=== Source data ===

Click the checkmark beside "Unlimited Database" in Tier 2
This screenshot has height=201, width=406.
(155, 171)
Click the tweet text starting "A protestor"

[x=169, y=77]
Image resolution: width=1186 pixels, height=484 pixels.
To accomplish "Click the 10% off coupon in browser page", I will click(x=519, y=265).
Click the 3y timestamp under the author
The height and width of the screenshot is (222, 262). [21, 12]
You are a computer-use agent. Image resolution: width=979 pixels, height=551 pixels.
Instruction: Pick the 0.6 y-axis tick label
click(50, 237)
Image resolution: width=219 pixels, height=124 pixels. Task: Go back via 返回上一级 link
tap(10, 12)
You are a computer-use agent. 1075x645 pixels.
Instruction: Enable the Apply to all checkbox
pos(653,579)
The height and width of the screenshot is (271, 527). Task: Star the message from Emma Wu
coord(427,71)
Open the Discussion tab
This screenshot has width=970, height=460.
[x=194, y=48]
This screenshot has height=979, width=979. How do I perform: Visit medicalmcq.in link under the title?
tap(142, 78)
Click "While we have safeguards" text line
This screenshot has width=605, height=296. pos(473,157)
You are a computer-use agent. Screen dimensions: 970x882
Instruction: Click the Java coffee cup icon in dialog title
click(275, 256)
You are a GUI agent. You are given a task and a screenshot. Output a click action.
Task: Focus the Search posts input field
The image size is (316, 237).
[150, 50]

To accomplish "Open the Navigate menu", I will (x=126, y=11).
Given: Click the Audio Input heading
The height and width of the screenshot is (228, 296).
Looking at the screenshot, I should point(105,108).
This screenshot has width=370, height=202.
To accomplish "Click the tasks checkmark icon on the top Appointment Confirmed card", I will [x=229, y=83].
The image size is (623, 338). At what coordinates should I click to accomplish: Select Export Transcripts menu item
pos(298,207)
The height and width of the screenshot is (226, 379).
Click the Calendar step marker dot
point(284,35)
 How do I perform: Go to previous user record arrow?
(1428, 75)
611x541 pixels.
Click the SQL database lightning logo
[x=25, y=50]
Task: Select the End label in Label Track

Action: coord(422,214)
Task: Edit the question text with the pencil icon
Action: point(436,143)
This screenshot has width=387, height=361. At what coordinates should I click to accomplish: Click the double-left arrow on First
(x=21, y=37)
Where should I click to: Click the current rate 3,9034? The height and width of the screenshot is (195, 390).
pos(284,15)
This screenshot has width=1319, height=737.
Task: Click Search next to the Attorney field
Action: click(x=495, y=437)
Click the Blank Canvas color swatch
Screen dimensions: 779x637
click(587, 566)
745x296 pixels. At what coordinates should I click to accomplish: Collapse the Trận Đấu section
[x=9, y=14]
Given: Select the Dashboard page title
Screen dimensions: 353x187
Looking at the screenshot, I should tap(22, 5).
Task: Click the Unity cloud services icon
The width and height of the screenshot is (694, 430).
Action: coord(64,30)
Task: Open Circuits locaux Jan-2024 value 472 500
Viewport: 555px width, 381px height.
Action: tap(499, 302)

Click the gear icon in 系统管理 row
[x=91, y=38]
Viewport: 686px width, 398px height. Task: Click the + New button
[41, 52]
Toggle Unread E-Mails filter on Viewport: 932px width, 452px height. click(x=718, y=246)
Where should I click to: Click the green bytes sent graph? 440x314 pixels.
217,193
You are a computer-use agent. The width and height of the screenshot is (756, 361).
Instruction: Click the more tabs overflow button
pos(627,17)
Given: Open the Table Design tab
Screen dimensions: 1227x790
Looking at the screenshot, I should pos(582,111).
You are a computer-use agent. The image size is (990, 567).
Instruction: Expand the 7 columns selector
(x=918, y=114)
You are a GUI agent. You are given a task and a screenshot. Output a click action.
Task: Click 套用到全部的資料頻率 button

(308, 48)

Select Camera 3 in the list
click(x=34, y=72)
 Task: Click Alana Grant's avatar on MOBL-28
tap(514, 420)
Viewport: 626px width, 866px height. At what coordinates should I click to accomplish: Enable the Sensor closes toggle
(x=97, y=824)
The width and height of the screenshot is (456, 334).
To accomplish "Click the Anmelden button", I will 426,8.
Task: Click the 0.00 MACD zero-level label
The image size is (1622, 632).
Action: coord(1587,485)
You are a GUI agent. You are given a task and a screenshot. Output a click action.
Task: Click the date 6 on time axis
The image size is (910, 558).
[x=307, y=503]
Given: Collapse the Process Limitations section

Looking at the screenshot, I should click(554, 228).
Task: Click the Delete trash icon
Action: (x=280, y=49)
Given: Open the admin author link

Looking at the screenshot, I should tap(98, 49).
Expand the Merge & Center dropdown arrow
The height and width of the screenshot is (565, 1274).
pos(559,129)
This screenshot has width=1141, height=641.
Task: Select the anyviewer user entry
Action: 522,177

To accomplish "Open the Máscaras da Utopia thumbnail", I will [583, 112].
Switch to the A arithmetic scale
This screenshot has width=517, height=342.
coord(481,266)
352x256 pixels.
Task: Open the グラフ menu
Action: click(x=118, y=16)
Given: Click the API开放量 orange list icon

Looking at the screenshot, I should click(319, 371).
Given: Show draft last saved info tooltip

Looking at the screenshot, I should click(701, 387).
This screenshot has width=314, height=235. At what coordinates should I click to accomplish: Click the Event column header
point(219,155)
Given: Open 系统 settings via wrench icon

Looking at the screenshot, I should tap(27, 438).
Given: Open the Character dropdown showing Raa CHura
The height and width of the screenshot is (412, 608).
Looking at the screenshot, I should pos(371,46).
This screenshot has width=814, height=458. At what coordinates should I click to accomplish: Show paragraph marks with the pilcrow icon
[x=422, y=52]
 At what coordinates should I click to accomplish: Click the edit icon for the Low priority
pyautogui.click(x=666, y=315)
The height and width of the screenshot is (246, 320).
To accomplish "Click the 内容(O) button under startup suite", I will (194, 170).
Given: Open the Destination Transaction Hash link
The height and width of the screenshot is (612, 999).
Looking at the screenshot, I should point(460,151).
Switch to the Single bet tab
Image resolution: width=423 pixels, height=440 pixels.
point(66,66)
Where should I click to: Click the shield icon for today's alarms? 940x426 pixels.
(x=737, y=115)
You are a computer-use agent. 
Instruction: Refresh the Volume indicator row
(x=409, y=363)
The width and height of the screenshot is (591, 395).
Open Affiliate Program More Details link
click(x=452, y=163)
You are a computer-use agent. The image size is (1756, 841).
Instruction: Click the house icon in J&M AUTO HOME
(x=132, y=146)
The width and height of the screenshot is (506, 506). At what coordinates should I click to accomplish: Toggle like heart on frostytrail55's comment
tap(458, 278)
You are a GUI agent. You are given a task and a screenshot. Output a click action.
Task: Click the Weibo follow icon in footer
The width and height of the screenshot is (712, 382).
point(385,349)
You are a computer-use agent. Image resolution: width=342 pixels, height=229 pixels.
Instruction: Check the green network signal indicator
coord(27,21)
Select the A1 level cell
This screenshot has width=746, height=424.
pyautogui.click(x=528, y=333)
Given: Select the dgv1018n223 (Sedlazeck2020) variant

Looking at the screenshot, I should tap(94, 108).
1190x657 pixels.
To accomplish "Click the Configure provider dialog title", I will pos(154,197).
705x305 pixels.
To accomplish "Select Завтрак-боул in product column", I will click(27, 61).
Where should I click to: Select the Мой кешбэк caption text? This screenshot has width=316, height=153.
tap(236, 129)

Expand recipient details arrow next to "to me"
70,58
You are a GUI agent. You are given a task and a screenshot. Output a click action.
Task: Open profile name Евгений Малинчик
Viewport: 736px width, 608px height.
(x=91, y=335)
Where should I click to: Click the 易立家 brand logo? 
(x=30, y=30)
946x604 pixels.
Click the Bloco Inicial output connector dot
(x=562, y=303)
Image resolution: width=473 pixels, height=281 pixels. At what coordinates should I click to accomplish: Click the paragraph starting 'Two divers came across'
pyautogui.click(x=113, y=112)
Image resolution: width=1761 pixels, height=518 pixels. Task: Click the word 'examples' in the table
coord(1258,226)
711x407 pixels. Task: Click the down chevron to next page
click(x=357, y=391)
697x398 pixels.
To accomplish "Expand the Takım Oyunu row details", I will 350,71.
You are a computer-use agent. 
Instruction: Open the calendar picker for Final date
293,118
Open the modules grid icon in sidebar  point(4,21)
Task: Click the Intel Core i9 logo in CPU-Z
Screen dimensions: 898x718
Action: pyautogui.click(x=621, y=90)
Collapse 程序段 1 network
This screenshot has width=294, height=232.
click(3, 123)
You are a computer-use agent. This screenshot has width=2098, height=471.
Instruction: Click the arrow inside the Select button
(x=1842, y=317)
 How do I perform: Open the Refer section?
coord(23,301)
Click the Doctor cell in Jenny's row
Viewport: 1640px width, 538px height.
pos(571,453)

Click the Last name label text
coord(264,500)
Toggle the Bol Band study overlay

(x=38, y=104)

===

Your answer should consist only of the count of lines in the data that contain "will".

9